### SOURCE EXTRACT
* Start *

I asked Professor Winters what had transpired in Paris. He said that on Thursday, April 30, at 11:30 a.m. (i.e., before your speech) one of his contact people with the Chinese, a Frenchman who arranges exchanges between Chinese and French students, called to say that the Chinese wanted to see Professor Winters. He went to the Embassy for a two-hour lunch.

He met with several young low-echelon personnel, such as the chauffeur and a switchboard operator, who are imbued with the cultural revolution and in a sense run the Embassy. The Ambassador and a young man from the Foreign Service were also there but, as usual, were not very articulate. The Chinese immediately asked Professor Winters what he thought of the President’s decisions on Cambodia.

Professor Winters replied that he supposed that the United States thought that its natural interest was at stake and was acting accordingly. The Chinese immediately began to harangue him with invective, a marked departure from their previous polite dealings, and lumped him together with all other Americans. They claimed that the U.S. wished to conquer China, that we were considering preventive war, that we were in collusion with the Soviets in a pincer movement on China, and that our Vietnam withdrawals were a ruse.

Professor Winters was struck by the enormous, un-Chinese intensity of their reaction. Clearly, a nerve had been touched. He took the Chinese reaction in stride and asked how the United States was to know how the Chinese felt without any contact. The Chinese did not allow American visitors and the Warsaw meetings were not really productive.

The Chinese asked Professor Winters who in America they could talk to and trust, the significant groups. In his only intervention, the Foreign Service officer said, “Don’t say the student movement.” Professor Winters replied that the President and his Cabinet were the policy makers and the ones to talk to.

He left the Chinese Embassy very depressed, with a feeling of hopelessness after seven years of cultivating the Chinese. Since he was going to New York that afternoon anyway for a meeting, he thought it would be useful to go to Washington and give me his information in case it fit into our overall strategic mosaic.

* End *

### SOURCE DATA
* Start *

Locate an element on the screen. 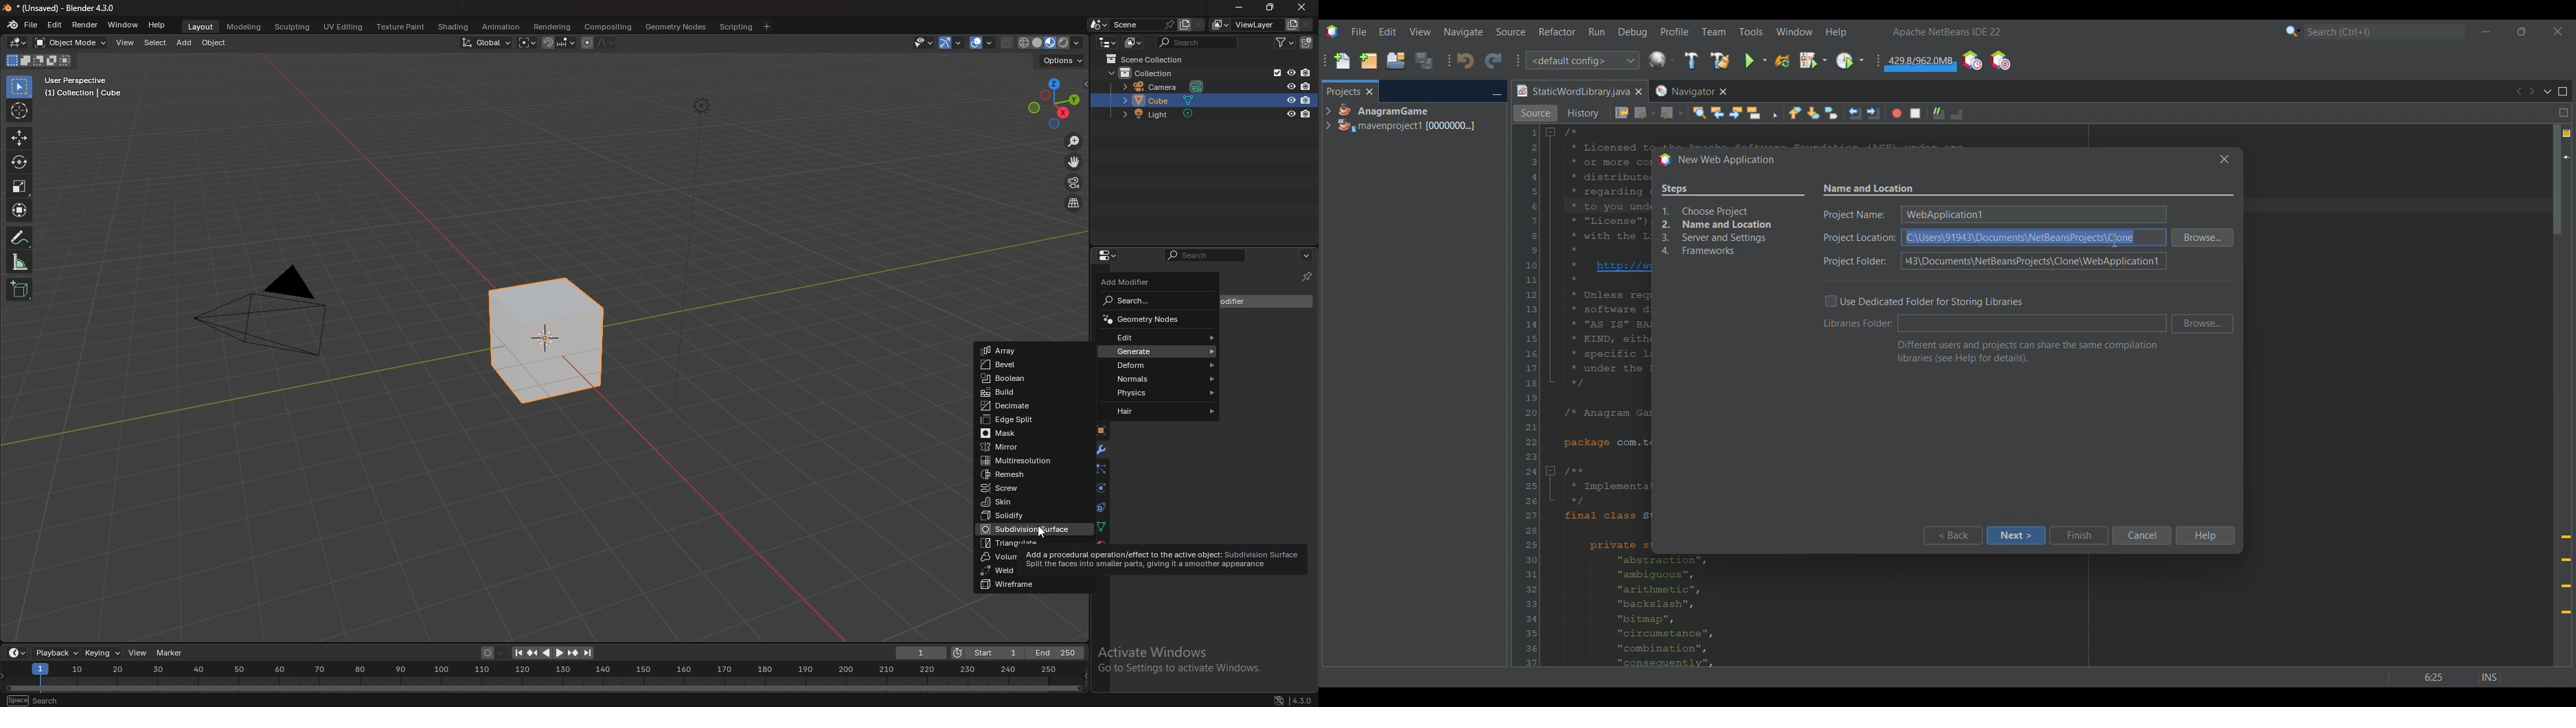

* End *

### PROBLEM SET
A) In the Paris embassy account, how long was the lunch Professor Winters attended at the Embassy?
B) For each statement, say whether the Paris embassy account supports it, answering yes or no and quoting the words that decide it: (i) The Ambassador was very articulate at the lunch. (ii) The Foreign Service officer spoke only once. (iii) Professor Winters had spent seven years cultivating the Chinese.
C) Repeat word for word the passage of the Paris embassy account that opens with the words containing "I asked Professor" and closes with "decisions on Cambodia.".

### COMPLETED EXERCISE
A) It was a two-hour lunch.

B)
(i) No: "The Ambassador and a young man from the Foreign Service were also there but, as usual, were not very articulate."
(ii) Yes: "In his only intervention, the Foreign Service officer said, “Don’t say the student movement.”"
(iii) Yes: "with a feeling of hopelessness after seven years of cultivating the Chinese."

C)
I asked Professor Winters what had transpired in Paris. He said that on Thursday, April 30, at 11:30 a.m. (i.e., before your speech) one of his contact people with the Chinese, a Frenchman who arranges exchanges between Chinese and French students, called to say that the Chinese wanted to see Professor Winters. He went to the Embassy for a two-hour lunch.

He met with several young low-echelon personnel, such as the chauffeur and a switchboard operator, who are imbued with the cultural revolution and in a sense run the Embassy. The Ambassador and a young man from the Foreign Service were also there but, as usual, were not very articulate. The Chinese immediately asked Professor Winters what he thought of the President’s decisions on Cambodia.